Once you reach the line containing "Casinos (990, 42)" in the data below, restate each line word for word up to and including the one containing "隱私政策 (376, 2487)".

___ MATERIAL PROVIDED ___

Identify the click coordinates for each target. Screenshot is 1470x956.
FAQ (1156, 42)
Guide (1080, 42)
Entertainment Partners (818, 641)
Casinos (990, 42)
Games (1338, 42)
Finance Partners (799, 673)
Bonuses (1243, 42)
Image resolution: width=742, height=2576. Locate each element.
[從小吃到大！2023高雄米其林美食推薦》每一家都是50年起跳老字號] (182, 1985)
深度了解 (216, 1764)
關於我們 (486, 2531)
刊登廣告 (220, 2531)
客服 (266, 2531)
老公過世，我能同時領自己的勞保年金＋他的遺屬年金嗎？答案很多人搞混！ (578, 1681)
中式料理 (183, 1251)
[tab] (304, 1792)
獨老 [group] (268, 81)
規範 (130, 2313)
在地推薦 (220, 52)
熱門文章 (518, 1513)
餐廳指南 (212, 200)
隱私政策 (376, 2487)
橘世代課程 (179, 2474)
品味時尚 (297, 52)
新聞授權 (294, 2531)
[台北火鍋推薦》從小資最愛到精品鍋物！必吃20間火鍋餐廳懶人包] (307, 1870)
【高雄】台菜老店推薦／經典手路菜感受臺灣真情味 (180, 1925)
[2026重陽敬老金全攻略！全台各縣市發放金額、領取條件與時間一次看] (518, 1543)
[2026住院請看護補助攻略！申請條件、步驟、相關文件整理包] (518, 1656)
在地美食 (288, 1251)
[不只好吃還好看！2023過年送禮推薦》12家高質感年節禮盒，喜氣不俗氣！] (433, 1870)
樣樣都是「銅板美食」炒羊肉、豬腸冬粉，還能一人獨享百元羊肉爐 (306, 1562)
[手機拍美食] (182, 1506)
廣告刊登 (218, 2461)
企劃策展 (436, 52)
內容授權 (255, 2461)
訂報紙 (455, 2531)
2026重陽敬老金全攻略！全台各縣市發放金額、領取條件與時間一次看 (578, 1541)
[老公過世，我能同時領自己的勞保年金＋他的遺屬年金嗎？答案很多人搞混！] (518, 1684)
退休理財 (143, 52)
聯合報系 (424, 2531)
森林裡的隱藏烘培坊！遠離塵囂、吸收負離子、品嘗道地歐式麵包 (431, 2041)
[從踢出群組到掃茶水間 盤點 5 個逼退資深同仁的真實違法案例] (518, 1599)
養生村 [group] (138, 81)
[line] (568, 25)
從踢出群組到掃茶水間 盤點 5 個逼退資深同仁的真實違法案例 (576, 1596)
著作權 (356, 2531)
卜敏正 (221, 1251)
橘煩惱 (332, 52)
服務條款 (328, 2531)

___

*RESPONSE BOX*:
Casinos (990, 42)
Games (1338, 42)
Finance Partners (799, 673)
Bonuses (1243, 42)
Image resolution: width=742, height=2576. Locate each element.
[從小吃到大！2023高雄米其林美食推薦》每一家都是50年起跳老字號] (182, 1985)
深度了解 (216, 1764)
關於我們 (486, 2531)
刊登廣告 (220, 2531)
客服 (266, 2531)
老公過世，我能同時領自己的勞保年金＋他的遺屬年金嗎？答案很多人搞混！ (578, 1681)
中式料理 (183, 1251)
[tab] (304, 1792)
獨老 [group] (268, 81)
規範 (130, 2313)
在地推薦 (220, 52)
熱門文章 (518, 1513)
餐廳指南 (212, 200)
隱私政策 (376, 2487)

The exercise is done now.